3つの20merのペプチドA20LAP、A20FMDV1及びA20FMDV2は、αvβ6依存的な細胞接着の阻害のために評価された。多種多様なペプチド濃度を、阻害カーブを作成するために用い、その阻害カーブより、下表で示すように、Prismソフトウェアを用いてIC50値を計算した。3T3β6.19とVB6の両アッセイにおいて、A20FMDV2が最も有効なαvβ6依存的な細胞接着の阻害剤であり、A20LAPがそれに続いた。A20FMDV1は両アッセイにおいて最も効果の弱い阻害剤であった。それ故に、予測されたヘリックス構造は、αvβ6依存的な細胞接着アッセイの阻害におけるペプチドの有効性と相関性がある。興味深いことに、全てのペプチドのIC50は、競合的ELISAでの細胞接着アッセイよりも、細胞接着アッセイでは約1000倍以上高かった。なお、この効果は、抗αvβ3ペプチドにおいて以前に報告されている(Goodman et al, 2002)。

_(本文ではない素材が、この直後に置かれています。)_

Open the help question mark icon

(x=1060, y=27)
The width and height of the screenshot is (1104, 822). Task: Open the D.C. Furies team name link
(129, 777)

αvβ6に対しての各ペプチドの結合能を比較するために、96ウェルプレートにrsαvβ6を固定化した。さまざまな濃度のビオチニル化したA20FMDV1、A20LAPまたはA20FMDV2が、1mMのCa2+及び0.5mMのMg2+イオン存在下で、45分間プレートに加えられた。結合したペプチドは、ストレプトアビジン−HRPで検出した。さらに、ビオチニル化した、各ペプチドのスクランブル仕様(scrambled version)でも試験した。図3は、αvβ6への結合能を、A20FMDV2、A20LAP及びA20FMDV1の順に示す。上述したように、A20FMDV2は全ての濃度において、固定化したrsαvβ6に対してより強く結合した。10nMの濃度では、各ペプチドは、ほとんど最大の結合能を依然として示したが、それと対照的に、スクランブルコントロール(scrambled control)は、結合を示さなかった。1nMでさえ、A20FMDV2は最大の50%の結合能を示した。興味深いことに、スクランブルA20LAPは10μM及び1μMで結合を示したが、それと対照的に、FMDVペプチドは、試験したどの濃度でも、ほとんど結合を示さなかった。

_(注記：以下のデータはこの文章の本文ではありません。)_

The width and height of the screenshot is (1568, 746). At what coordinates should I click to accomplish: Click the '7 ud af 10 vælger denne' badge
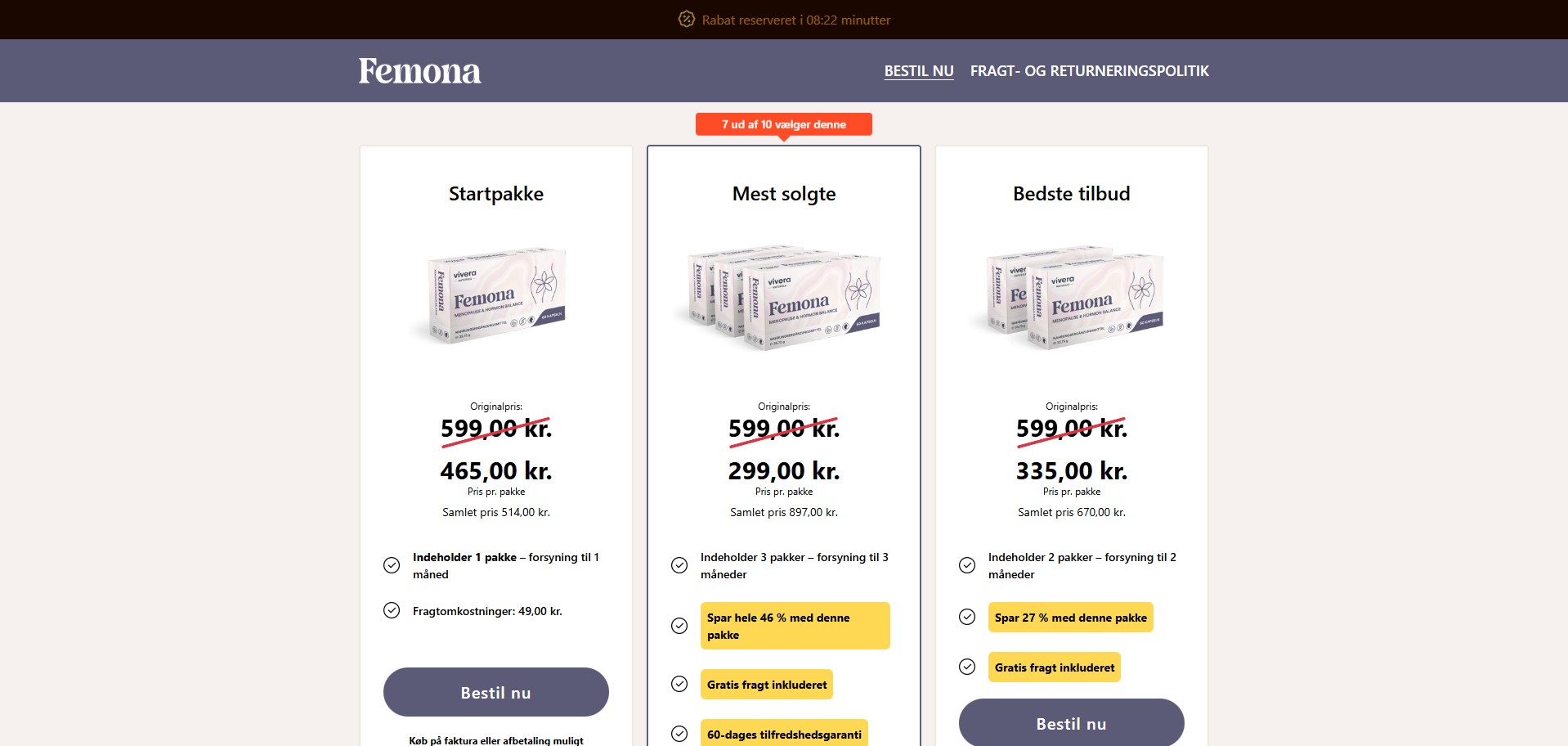point(783,124)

LAPベースとFMDVベースの両ペプチドにおいては、より長いペプチドが、より短いペプチドよりも、αvβ6をより有効に阻害したが、それは用いた全てのペプチドが、決定的なRGDLXXL/Iモチーフを含んでいた場合であった。しかしながら、このモチーフを除けば、A20LAP及びA20FMDV2の配列間には明白な類似性はない。それ故に、このモチーフが単に、より長いペプチド内で伸長されただけというのはありそうにない。他に考えられる説明は、増加された長さが、RGDLXXL/Iモチーフの提示を変化させることによって、αvβ6に対してのペプチドの親和性の変化を引き起こしたというものであった。それ故に、RGDLXXL/Iの活性立体配座を潜在的に安定化できる、二次構造の存在が考えられた。

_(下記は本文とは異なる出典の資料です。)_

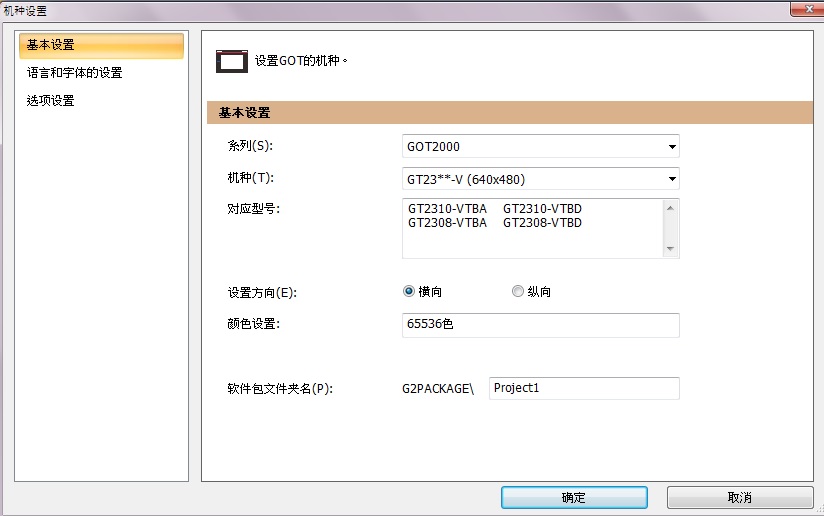Select 基本设置 in the left panel
This screenshot has height=516, width=824.
point(101,46)
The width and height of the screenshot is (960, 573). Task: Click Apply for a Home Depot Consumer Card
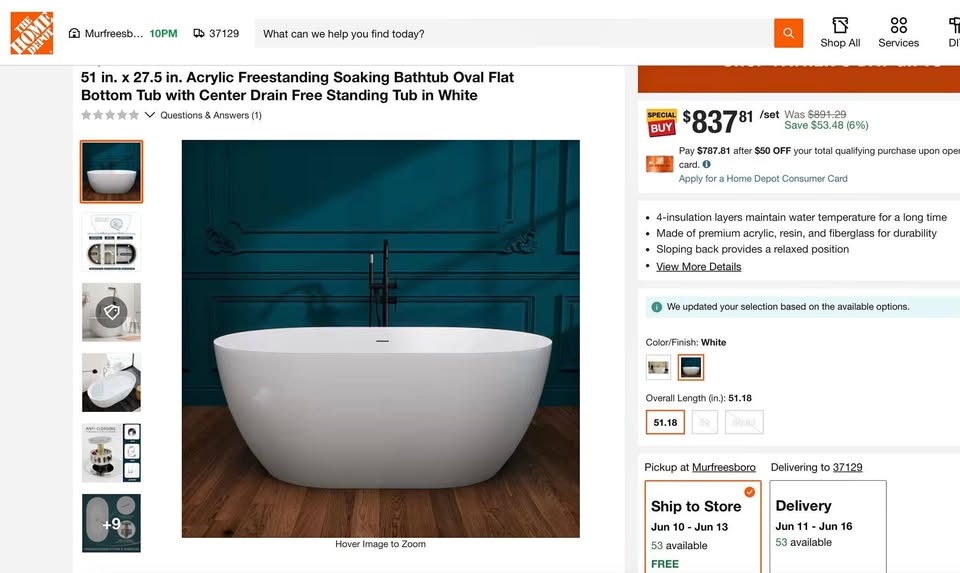pos(763,179)
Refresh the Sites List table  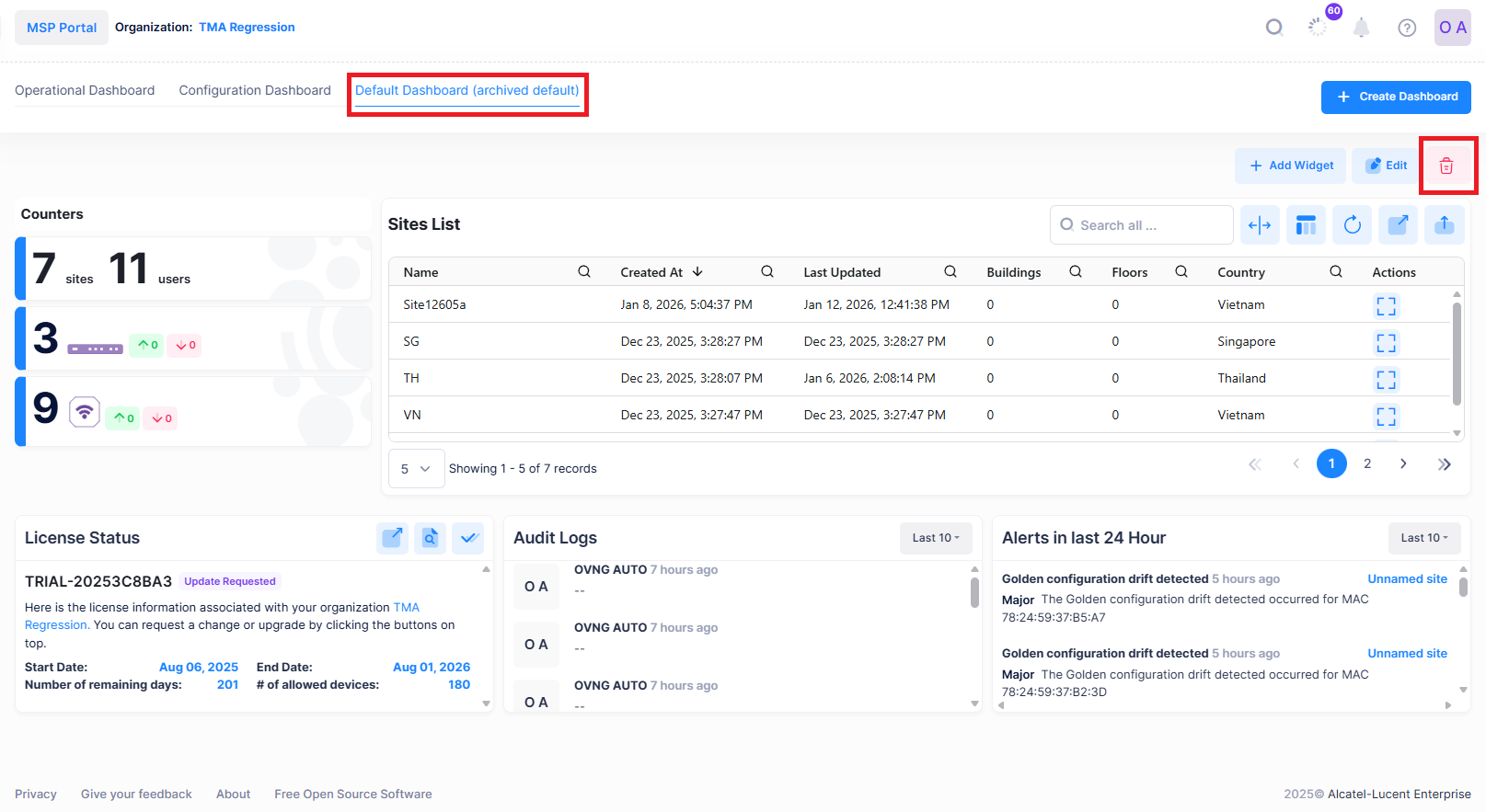pos(1352,225)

円偏光二色性は、紫外線がキラルな環境を通過した時に発生する、偏光の変化に基づく光学的な技術である。左円及び右円の偏光の差吸光度により、円偏光が楕円偏光化することが引き起こされる。二次構造の異なる形態(βシート、ヘリクスターンヘリックス、さらには構造を持たない「ランダムコイル」の状態)の異なるキラルな環境が、それぞれに対して、それ自身の特徴ある遠紫外線CDスペクトルを生じさせる。それ故に、CDは、特定のタンパク質またはペプチドにおける、二次構造の各タイプの量を研究するために用いられ得る。
スピン系を、共鳴アサインメント(帰属)(resonance assignment)とともに、二次元DQF−COSY及びTOCSY NMRスペクトルの解析によって同定し、並びに観察された1H化学シフトは全て表3にリスト化した。全ての1Hスピン系での核の大部分のアサインメントが、A20FMDVのThr2及びA20LAPのGly1を除いては、A20FMDV1、A20FMDV2及びA20LAPペプチドで可能であった。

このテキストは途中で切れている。